Exercise -
Report every line of the records that contains the word "Given".

Supplied material -
'''
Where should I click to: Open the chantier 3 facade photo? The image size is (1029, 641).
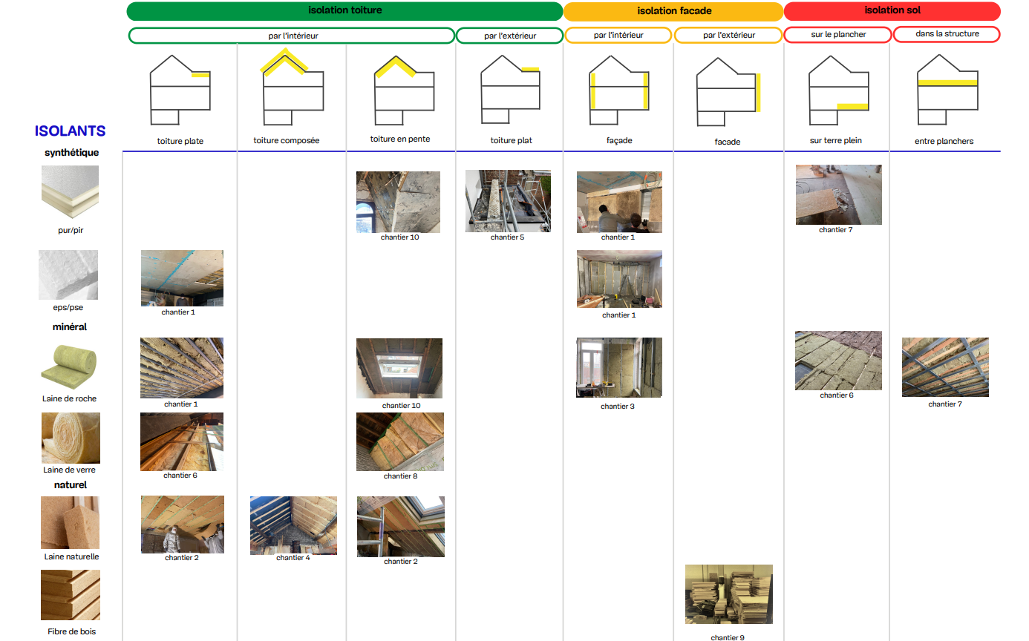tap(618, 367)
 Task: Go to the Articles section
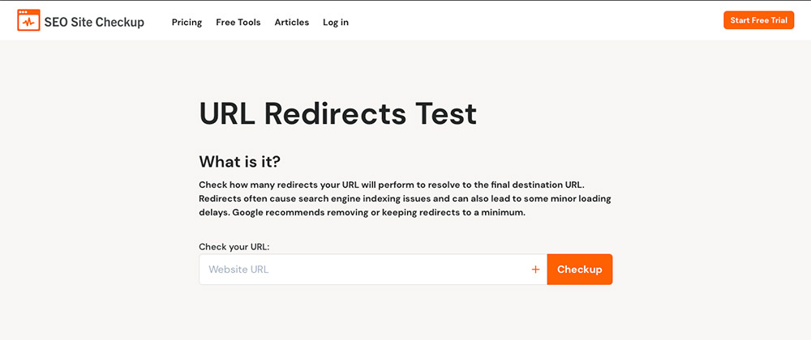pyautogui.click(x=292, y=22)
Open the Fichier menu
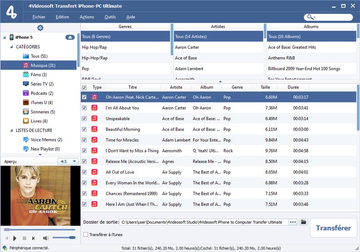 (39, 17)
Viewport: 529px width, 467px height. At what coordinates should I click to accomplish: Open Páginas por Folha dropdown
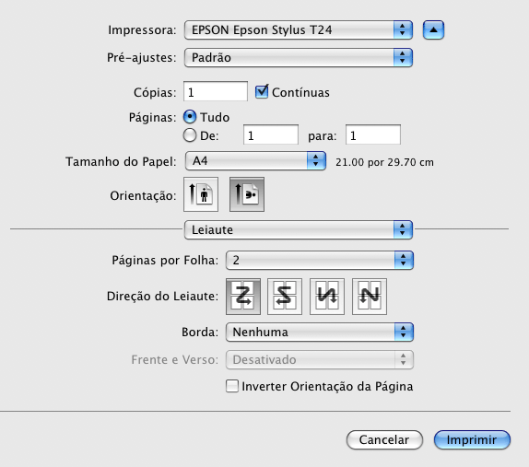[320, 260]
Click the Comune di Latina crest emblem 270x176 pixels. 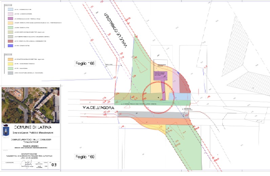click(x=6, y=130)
'''
'''
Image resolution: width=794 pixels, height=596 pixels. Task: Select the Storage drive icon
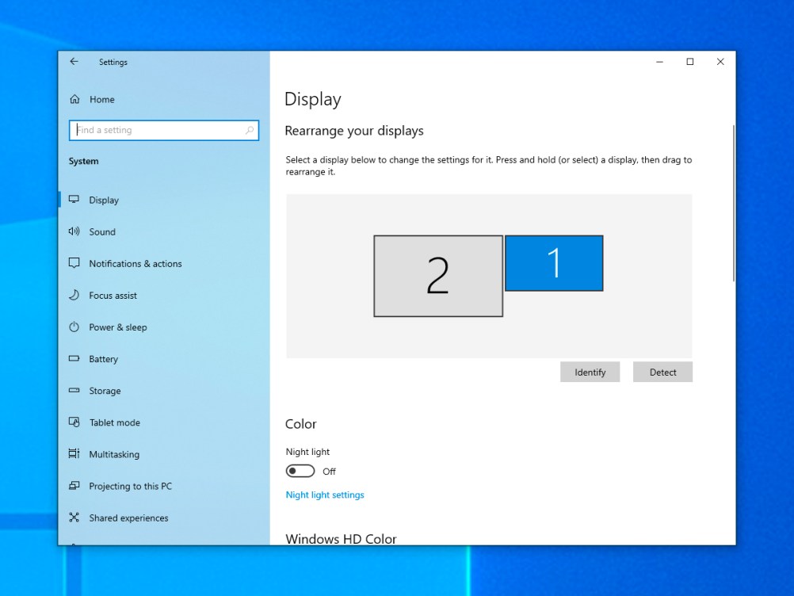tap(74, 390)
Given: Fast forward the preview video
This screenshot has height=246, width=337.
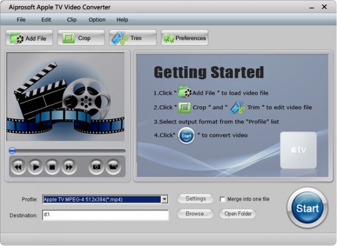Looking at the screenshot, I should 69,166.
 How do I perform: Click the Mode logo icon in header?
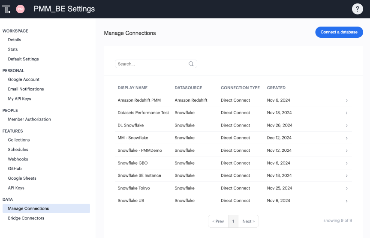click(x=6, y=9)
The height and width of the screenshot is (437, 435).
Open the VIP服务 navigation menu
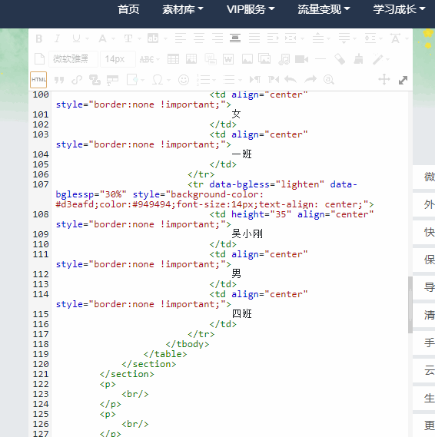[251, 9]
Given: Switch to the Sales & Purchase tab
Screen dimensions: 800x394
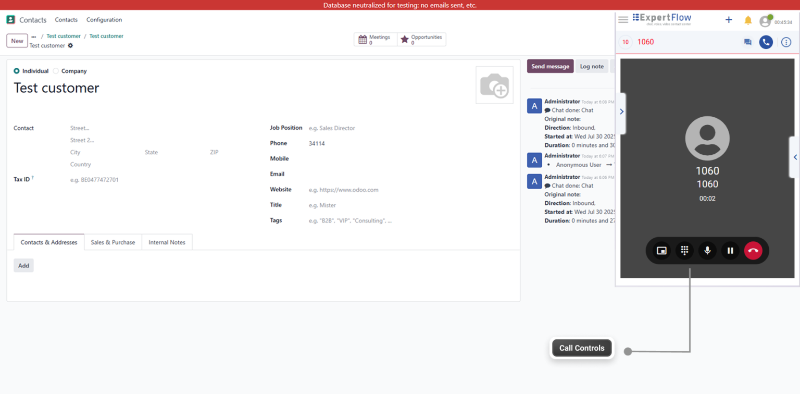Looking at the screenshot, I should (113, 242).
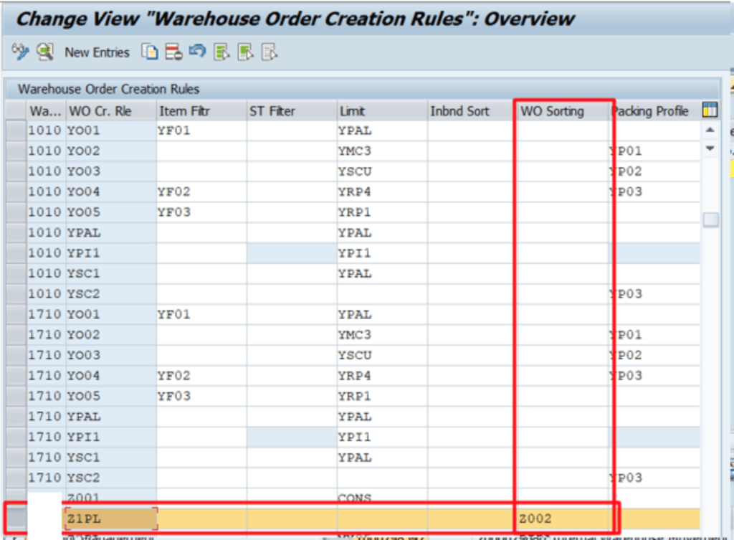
'''
'''
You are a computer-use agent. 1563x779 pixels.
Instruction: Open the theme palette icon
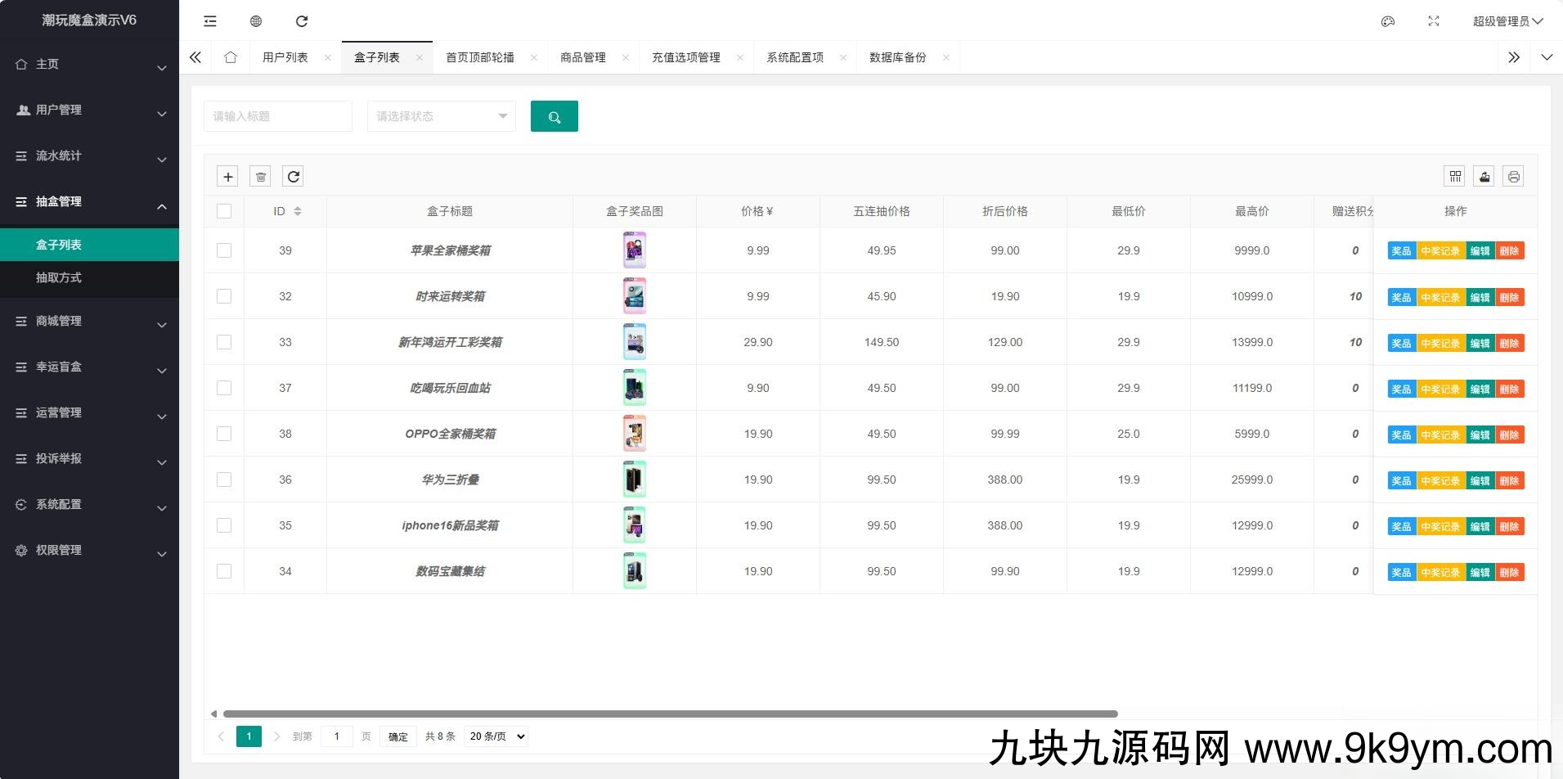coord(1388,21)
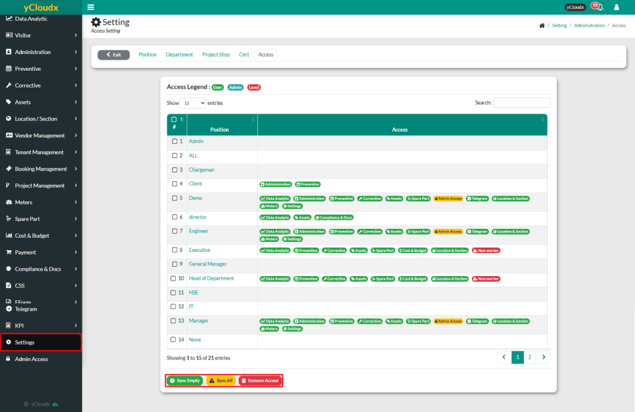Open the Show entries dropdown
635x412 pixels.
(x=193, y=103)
'''
Exercise answer -
Given: Fast forward the preview video
Given: Switch to the Sales & Purchase tab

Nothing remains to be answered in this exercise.